▸ PASSAGE PROVIDED
- - - - -
Photo: Andrew Seng for The Wall Street Journal

Wells Fargo & Co. posted its first quarterly loss in more than a decade and socked away nearly $10 billion to prepare for a wave of loan defaults.

The San Francisco-based bank lost $2.38 billion in the second quarter, compared with a profit of $6.21 billion a year earlier, as the novel coronavirus continued to pummel the economy. It was the bank’s first loss since the fourth quarter of 2008 and just its third loss of this century. Shares fell 5% in afternoon trading.

The bank lost 66 cents per share. Analysts polled by FactSet had expected a loss of 16 cents.

Wells Fargo set aside $9.57 billion in the second quarter to cover potential loan losses on top of the $3.83 billion it set aside in the first quarter.

Revenue of $17.84 billion was down 17% from $21.58 billion a year earlier.

Wells Fargo CEO Charles Scharf has been working to turn around the bank.

Photo: Tom Williams/Zuma Press

The lender has been hit hard by the economic collapse resulting from the coronavirus pandemic, which has forced many consumers and businesses to seek reprieve on their debt payments.

The bank set aside the most for potential loan losses in its commercial banking unit, where it has exposures across a range of hard-hit industries. It is also seeing higher charge-offs in its oil and gas and commercial real-estate portfolios. That unit provisioned $6.03 billion on top of the $2.29 billion it socked away in the first quarter.

The consumer-bank unit also provisioned $3.38 billion on top of the $1.72 billion in the prior quarter. The wealth and investment management unit set aside $257 million.

“Our view of the length and severity of the economic downturn has deteriorated considerably from the assumptions used last quarter,” Chief Executive Charles Scharf said in a statement.

When the pandemic hit, Wells Fargo was already struggling to overcome a four-year-old fake-accounts scandal that has weighed on its business lines. Revenue in each of the bank’s business units fell in the second quarter compared with a year earlier.

The bank brought in Mr. Scharf last fall to help improve its reputation and get businesses back on track. He has prioritized resolving outstanding regulatory issues and restructuring the business lines.

Bowing to the profit pressure, the bank also said it expects to cut its quarterly dividend to 10 cents from 51 cents. The Federal Reserve told banks last month that they couldn’t pay out dividends in excess of their average profits over the last four quarters, causing Wells Fargo to say it would trim its dividend.

Wells Fargo’s shares have fallen by more than half since the start of the year, by far the worst performance among the largest U.S. banks.

The bank has leaned heavily on cost cuts in recent years. While that has been hard to do during a pandemic that has created additional expenses, executives have indicated that they plan to renew those efforts this year, including by cutting jobs. Chief Financial Officer John Shrewsberry said last month that the bank wants to get “our total head count to as lean a state as we can responsibly operate.”

Expenses totaled $14.55 billion in the second quarter, up about 8% from $13.45 billion a year ago.

The bank’s net interest income fell 18% from a year ago to $9.88 billion, while its noninterest income fell 16% to $7.96 billion.
- - - - -
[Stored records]

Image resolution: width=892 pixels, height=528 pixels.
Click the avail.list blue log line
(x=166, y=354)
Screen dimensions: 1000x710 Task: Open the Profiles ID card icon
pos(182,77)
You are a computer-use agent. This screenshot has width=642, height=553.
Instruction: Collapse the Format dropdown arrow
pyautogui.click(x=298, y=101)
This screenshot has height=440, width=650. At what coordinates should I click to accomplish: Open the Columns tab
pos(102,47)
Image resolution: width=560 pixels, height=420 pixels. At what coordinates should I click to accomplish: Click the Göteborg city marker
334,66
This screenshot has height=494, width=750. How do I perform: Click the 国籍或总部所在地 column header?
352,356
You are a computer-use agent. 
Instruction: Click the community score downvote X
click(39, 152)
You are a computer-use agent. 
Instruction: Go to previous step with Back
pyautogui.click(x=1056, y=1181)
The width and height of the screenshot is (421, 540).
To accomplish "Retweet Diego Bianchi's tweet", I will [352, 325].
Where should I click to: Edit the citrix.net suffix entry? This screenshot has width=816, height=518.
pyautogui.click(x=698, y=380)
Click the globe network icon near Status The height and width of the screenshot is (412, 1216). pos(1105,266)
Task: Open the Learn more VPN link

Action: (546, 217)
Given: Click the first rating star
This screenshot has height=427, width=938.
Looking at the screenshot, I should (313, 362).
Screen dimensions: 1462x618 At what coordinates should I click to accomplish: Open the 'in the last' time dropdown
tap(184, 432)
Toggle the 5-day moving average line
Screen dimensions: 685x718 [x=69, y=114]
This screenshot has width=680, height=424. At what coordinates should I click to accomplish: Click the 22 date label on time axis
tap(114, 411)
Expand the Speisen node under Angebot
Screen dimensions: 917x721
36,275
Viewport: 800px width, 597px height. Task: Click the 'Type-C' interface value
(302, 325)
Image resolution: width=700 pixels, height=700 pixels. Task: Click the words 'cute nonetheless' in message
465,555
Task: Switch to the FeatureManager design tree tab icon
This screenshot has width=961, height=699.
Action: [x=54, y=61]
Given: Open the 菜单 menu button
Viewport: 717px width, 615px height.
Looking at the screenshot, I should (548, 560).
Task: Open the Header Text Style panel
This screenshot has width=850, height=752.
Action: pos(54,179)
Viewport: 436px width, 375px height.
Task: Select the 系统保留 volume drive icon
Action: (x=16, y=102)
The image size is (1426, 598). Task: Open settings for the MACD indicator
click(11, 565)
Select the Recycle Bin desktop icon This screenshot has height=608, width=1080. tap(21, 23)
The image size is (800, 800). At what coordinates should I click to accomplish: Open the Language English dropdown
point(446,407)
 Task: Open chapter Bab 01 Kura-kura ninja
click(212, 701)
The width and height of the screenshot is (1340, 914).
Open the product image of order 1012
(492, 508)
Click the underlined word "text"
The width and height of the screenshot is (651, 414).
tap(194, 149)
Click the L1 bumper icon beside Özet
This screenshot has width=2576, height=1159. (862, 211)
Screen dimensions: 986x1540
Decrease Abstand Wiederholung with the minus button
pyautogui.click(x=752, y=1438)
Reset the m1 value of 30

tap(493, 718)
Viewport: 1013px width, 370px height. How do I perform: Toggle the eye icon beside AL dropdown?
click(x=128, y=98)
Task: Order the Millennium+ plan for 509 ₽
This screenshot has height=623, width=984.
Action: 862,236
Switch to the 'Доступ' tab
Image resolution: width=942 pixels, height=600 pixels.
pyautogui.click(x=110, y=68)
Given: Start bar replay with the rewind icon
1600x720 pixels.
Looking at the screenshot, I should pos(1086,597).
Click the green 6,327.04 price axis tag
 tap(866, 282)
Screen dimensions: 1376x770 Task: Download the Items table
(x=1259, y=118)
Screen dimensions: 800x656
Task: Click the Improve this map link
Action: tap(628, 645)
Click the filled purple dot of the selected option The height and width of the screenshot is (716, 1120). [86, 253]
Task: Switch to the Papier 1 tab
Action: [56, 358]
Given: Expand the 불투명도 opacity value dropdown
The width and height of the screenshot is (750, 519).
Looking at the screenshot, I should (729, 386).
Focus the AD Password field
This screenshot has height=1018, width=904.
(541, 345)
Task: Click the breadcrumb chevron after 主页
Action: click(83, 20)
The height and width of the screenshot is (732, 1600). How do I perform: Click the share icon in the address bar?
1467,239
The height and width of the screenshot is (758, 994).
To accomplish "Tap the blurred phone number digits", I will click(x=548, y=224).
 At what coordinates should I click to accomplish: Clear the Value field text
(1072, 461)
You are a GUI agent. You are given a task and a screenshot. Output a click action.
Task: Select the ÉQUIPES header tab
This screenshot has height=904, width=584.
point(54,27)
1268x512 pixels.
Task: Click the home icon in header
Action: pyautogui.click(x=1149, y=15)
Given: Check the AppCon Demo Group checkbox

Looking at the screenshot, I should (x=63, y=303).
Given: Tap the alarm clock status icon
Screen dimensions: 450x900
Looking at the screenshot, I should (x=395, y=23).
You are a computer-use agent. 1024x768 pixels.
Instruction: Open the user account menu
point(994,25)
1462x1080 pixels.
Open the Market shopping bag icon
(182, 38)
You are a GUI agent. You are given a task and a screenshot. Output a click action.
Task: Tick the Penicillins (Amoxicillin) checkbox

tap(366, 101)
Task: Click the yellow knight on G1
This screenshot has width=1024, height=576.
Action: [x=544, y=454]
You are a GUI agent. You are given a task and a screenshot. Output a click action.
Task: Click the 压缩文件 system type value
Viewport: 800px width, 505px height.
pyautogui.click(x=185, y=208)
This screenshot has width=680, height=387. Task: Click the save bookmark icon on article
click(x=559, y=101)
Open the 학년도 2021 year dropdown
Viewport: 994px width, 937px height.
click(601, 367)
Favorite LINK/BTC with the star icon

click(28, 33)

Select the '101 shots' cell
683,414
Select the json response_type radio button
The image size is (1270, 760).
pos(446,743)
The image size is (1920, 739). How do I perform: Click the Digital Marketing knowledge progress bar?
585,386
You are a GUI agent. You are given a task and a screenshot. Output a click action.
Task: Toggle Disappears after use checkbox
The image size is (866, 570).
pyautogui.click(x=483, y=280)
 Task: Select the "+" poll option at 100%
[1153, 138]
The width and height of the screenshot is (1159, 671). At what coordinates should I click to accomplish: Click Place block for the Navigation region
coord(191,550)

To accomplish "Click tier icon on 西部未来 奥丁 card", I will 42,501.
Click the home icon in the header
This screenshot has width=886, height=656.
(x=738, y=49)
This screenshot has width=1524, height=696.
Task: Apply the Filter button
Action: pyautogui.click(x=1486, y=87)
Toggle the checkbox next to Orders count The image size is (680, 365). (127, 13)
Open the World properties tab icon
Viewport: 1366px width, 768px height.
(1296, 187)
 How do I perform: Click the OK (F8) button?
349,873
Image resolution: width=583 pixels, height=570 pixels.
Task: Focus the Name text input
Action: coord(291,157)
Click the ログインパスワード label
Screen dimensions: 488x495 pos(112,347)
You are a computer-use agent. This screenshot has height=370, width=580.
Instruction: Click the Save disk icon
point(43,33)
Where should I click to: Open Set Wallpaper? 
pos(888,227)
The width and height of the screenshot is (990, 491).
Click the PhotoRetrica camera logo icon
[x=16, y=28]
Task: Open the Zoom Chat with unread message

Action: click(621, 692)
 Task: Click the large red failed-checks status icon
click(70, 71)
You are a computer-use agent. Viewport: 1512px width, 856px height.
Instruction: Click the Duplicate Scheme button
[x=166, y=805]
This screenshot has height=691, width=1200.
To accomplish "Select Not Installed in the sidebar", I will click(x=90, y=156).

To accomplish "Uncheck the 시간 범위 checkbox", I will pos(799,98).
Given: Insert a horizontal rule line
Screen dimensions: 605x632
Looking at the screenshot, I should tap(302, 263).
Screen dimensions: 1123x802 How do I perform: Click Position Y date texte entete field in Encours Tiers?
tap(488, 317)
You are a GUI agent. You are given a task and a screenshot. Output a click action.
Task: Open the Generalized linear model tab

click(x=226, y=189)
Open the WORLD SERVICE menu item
- - - - -
▸ TASK ITEM
Quote the passage on Wells Fargo's quarterly loss word for word, from "When the pandemic" to "with a year earlier.". You will not need the records.

▸ ANSWER BOX
When the pandemic hit, Wells Fargo was already struggling to overcome a four-year-old fake-accounts scandal that has weighed on its business lines. Revenue in each of the bank’s business units fell in the second quarter compared with a year earlier.